- _TEXT EXCERPT_
- Music
- 25 Feb 09
She's swapped her Cardigans for a blanket of mid-life melancholia. From her new home in Harlem, Swedish indie-babe Nina Persson talks about her downbeat new album as A Camp, hooking up with a former Smashing Pumpkin and why life in a band can be like a prison sentence.
This month sees Nina Persson and A Camp return with their second album, Colonia, the making of which seems to have been a considerably different process to the band’s self-titled first record. Whereas their debut was recorded in the bucolic environs of upstate New York with alt.country guru and Sparklehorse mastermind Mark Linkous, Colonia was made in New York city. Nina agrees that there were significant changes in the group’s approach this time around.
“I think a second record is always very different,” she reflects down the phone line from the Big Apple. “No matter how you do it, a first record is always a collection of your greatest hits. The second time you usually have to make it from scratch, and you have to get a new concept. With the first album, we had some songs, and we recorded them very organically, little by little, and drank a lot of alcohol and hung out. This time, we were much more focused in every way.
“Partly because we were in expensive New York City studios, which is an incentive to work quickly, for sure. And also, we didn’t feel like we stressed anything. Our creative juices were going berserk, so we just went for it.”
Colonia features a notable array of guest musicians, including Joan Wasser (aka Joan As Policewoman), Kevin March of Guided By Voices and former Smashing Pumpkins guitarist James Iha. Although one might not detect many musical similarities between Smashing Pumpkins and Nina’s other band, The Cardigans, Iha’s songwriting has always had a mellow, country-ish element, as evidenced on his 1998 solo album, Let It Come Down.
“For sure, he’s an old rocker, but he’s just the sweetest,” Nina coos. “I met him when I was with The Cardigans, years ago. I remember him from way back, because he was one of the people who was the nicest to me.”
Nina says that her bandmates, Nathan Larson (who is also Nina’s husband) and Niclas Frisk, also have connections with Iha.
“James is an old friend of Nathan’s; they toured together a bunch back in the ’90s. And James and Niclas are best friends.”
What would Nina say is the chief lyrical subject matter on Colonia? Is it the trials and tribulations of love, as she has traditionally liked to write about?

- _WRITTEN TASK 1_
In the records below, copy out the stretch from the line containing "Click the Cancel button" through the line containing "864x443 pixels. 95,146", keeping each line unchanged.

- _GIVEN DATA_
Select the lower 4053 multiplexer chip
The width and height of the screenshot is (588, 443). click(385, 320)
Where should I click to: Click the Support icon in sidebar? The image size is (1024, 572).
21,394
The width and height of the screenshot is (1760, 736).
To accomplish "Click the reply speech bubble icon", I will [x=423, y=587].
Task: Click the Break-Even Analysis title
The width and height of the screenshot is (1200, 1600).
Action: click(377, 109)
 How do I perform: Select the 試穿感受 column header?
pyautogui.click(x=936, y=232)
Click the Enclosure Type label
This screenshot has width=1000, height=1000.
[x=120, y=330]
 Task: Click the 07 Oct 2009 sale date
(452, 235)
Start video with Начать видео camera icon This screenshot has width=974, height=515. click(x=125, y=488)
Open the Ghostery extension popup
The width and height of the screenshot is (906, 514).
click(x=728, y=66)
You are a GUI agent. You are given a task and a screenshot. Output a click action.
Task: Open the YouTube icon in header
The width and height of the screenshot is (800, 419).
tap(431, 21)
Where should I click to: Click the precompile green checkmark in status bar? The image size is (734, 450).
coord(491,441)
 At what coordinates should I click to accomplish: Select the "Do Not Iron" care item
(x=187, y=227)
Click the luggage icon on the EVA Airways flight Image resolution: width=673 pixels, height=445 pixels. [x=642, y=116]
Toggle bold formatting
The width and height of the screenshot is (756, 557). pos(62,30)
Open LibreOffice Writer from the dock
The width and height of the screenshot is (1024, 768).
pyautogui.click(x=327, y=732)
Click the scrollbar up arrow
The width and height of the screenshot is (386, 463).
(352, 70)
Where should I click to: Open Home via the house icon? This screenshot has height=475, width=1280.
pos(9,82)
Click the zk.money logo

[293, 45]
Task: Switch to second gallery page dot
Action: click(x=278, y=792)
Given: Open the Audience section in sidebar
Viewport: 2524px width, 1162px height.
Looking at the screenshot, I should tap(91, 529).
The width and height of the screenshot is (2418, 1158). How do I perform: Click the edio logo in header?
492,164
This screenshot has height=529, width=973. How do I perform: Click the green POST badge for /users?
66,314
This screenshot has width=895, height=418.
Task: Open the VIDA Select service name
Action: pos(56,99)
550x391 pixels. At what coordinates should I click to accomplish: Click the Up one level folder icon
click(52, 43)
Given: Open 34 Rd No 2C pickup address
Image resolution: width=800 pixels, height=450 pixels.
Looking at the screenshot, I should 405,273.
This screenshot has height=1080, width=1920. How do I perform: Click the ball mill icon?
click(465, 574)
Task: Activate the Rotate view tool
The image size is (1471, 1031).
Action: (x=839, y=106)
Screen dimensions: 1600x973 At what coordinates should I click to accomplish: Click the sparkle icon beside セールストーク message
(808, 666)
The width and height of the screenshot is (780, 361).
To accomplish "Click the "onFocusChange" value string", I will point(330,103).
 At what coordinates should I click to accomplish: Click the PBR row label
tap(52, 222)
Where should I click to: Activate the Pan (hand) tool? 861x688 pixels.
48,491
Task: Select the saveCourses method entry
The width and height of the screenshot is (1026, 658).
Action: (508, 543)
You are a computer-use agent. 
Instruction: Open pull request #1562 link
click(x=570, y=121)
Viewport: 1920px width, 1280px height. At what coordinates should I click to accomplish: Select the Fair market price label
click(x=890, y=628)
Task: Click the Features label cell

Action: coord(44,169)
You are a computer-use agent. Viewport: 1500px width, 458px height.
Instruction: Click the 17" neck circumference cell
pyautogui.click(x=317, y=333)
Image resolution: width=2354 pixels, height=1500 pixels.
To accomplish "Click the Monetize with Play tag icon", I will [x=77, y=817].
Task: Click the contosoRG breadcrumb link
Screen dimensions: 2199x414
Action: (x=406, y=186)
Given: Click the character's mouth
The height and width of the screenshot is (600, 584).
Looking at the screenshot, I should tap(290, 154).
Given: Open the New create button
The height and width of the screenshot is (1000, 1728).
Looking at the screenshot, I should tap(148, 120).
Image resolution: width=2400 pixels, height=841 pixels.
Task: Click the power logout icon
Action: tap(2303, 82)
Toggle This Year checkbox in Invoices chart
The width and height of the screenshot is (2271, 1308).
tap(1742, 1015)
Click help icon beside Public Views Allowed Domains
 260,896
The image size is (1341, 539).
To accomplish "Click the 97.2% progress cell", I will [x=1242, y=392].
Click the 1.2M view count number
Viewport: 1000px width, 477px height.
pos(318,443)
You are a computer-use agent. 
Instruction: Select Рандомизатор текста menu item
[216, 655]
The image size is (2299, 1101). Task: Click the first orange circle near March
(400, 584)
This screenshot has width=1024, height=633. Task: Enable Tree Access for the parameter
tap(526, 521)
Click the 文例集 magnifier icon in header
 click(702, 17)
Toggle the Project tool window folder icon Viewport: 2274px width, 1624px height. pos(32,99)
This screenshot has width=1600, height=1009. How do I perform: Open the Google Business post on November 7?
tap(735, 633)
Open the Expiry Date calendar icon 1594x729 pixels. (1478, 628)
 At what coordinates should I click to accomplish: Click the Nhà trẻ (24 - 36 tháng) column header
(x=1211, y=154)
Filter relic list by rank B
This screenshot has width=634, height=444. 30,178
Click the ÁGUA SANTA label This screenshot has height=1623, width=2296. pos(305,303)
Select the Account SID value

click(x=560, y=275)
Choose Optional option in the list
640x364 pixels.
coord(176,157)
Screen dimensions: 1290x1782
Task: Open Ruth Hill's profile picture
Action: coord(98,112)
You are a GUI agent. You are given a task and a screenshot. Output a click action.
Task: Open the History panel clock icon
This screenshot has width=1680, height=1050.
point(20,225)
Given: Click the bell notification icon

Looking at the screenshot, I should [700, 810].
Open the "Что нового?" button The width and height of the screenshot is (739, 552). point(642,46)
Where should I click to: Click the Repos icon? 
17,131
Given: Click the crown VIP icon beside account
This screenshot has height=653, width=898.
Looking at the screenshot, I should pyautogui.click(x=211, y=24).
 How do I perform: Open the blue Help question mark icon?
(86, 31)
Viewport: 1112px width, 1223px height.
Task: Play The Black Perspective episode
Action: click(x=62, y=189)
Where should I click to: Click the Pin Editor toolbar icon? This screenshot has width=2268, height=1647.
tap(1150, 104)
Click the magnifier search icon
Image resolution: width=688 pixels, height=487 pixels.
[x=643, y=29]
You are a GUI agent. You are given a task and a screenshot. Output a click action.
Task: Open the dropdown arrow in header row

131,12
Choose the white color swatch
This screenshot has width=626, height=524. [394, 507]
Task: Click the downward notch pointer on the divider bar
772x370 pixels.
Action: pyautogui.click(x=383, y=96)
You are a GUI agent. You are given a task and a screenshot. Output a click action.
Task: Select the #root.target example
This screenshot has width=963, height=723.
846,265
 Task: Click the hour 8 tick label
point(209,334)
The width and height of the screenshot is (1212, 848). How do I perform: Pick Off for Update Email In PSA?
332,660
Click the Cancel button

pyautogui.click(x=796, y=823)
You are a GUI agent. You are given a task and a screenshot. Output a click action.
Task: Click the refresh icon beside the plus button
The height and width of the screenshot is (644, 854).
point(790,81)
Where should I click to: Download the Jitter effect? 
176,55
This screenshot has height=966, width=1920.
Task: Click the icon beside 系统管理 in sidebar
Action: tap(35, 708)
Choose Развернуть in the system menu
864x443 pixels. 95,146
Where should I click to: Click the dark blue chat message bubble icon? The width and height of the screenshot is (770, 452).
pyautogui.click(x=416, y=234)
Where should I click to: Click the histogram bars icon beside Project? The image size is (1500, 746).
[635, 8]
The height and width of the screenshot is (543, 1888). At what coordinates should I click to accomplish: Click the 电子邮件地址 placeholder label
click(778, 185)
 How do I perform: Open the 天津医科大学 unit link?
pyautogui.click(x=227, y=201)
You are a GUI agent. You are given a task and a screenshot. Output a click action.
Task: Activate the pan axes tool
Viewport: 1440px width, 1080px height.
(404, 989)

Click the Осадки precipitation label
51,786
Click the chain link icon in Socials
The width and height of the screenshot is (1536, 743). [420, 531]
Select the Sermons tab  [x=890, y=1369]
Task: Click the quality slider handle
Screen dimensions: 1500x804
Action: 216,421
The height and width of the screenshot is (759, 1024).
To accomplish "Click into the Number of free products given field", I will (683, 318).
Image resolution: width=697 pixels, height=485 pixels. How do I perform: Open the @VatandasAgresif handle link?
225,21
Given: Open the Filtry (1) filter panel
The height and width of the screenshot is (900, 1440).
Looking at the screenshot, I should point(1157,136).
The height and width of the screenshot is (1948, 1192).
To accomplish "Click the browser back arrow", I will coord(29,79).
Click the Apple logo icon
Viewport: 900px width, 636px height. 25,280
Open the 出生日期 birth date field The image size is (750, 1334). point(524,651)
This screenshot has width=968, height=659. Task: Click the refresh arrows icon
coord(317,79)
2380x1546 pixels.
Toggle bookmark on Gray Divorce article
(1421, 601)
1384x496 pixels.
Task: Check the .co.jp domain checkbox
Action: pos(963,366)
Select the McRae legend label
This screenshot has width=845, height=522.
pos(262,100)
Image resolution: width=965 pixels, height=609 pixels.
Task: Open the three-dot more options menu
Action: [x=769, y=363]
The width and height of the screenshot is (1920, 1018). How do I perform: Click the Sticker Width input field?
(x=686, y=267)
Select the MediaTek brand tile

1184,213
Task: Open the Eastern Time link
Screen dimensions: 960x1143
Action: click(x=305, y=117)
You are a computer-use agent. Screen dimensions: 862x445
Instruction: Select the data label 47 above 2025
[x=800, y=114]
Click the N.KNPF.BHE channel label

- _WRITTEN TASK 2_
Based on the interview with Nina Persson, decide whether each statement agrees with it. Answer yes or no and quote the deciding words. (a) Colonia was recorded in upstate New York. (b) James Iha and Niclas Frisk are best friends. (c) Nathan Larson is Nina Persson's husband.

- _COMPLETE ANSWER 1_
Click the Cancel button

pyautogui.click(x=796, y=823)
You are a GUI agent. You are given a task and a screenshot. Output a click action.
Task: Click the refresh icon beside the plus button
The height and width of the screenshot is (644, 854).
point(790,81)
Where should I click to: Download the Jitter effect? 
176,55
This screenshot has height=966, width=1920.
Task: Click the icon beside 系统管理 in sidebar
Action: tap(35, 708)
Choose Развернуть in the system menu
864x443 pixels. 95,146

- _COMPLETE ANSWER 2_
(a) No: "Colonia was made in New York city."
(b) Yes: "And James and Niclas are best friends."
(c) Yes: "Nathan Larson (who is also Nina’s husband)"